Le parlement européen valide l’accord aérien avec le Maroc mais exclut le Sahara occidental
L’application des textes juridiques ne suit pas toujours leur rédaction. Le nouveau protocole concernant l’accord aérien entre l’Union européenne (UE) et le Maroc, approuvé récemment par les députés européens, confirme cette divergence : il exclut explicitement le Sahara occidental de son champ d’application, mais certains transporteurs aériens européens contournent cette restriction.
Un vote massif en faveur d’une adaptation technique
Le 8 juillet 2026, les membres du Parlement européen ont adopté, à une large majorité, le protocole modifiant l’accord euro-méditerranéen sur l’aviation commerciale entre l’UE et le Maroc.
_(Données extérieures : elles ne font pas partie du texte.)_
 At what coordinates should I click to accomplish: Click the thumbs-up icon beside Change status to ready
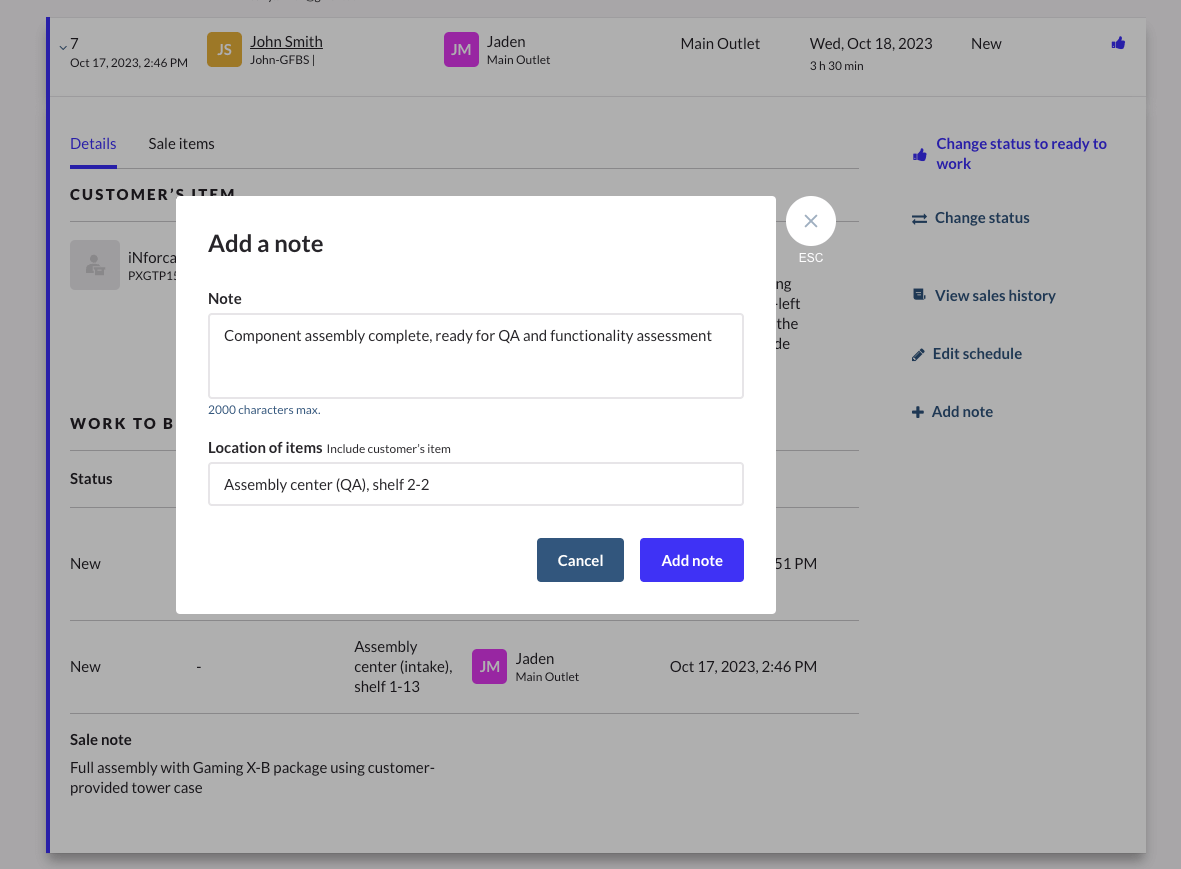919,155
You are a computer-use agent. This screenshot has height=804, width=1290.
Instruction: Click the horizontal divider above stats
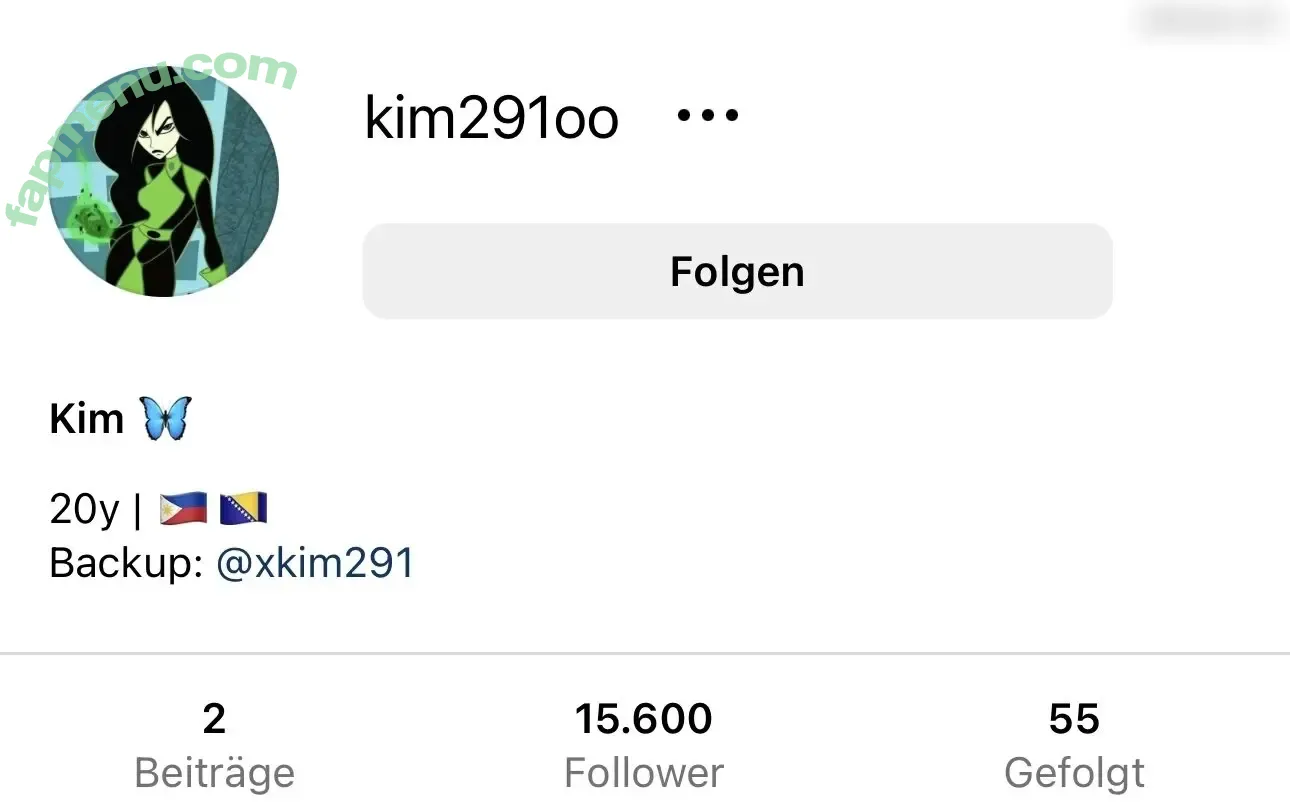click(x=645, y=653)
Ce texte, rendu nécessaire par l’adhésion de la Croatie à l’Union, a recueilli 625 voix pour, seulement 16 contre et 20 abstentions.
Ce protocole se limite à une mise à jour administrative, sans remettre en cause les frontières territoriales reconnues par l’UE. Il ne s’étend donc pas au Sahara occidental, conformément à la jurisprudence européenne et aux directives de la Commission.
Des divergences persistantes sur l’interprétation juridique
Malgré cette clarté apparente, des désaccords subsistent quant à la manière dont l’UE doit appliquer ses propres règles. Certains députés, bien que minoritaires, ont critiqué l’absence de mesures concrètes pour empêcher des compagnies aériennes de l’UE d’opérer vers des aéroports situés dans le Sahara occidental occupé, en dehors du cadre légal de l’accord.
Cette situation soulève des questions sur la cohérence entre le droit international et la pratique des transporteurs européens. La Cour de justice de l’Union européenne a d’ailleurs rappelé en 2018 que les accords conclus entre l’UE et le Maroc ne peuvent s’appliquer qu’aux territoires marocains reconnus internationalement, sauf accord explicite de la population sahraouie.
Une position européenne confirmée… mais ignorée par certains acteurs
La Commission européenne a maintes fois réaffirmé que l’accord aérien UE-Maroc ne couvre pas les liaisons entre l’UE et le Sahara occidental. Elle a même notifié aux compagnies aériennes que ces vols n’entrent pas dans le cadre juridique en vigueur.
Pourtant, plusieurs transporteurs continuent d’exploiter des lignes régulières vers Dakhla ou d’autres aéroports du territoire contesté. Parmi eux figurent notamment Ryanair, qui propose des vols directs depuis plusieurs villes européennes, ainsi que Transavia (filiale d’Air France-KLM), Air Arabia et Binter Airlines. Ces pratiques, bien qu’en dehors du champ de l’accord, persistent sans réelle opposition des autorités européennes.
Cette situation illustre les tensions entre la rigueur juridique et les intérêts économiques, laissant planer un flou persistant sur la légalité de ces vols.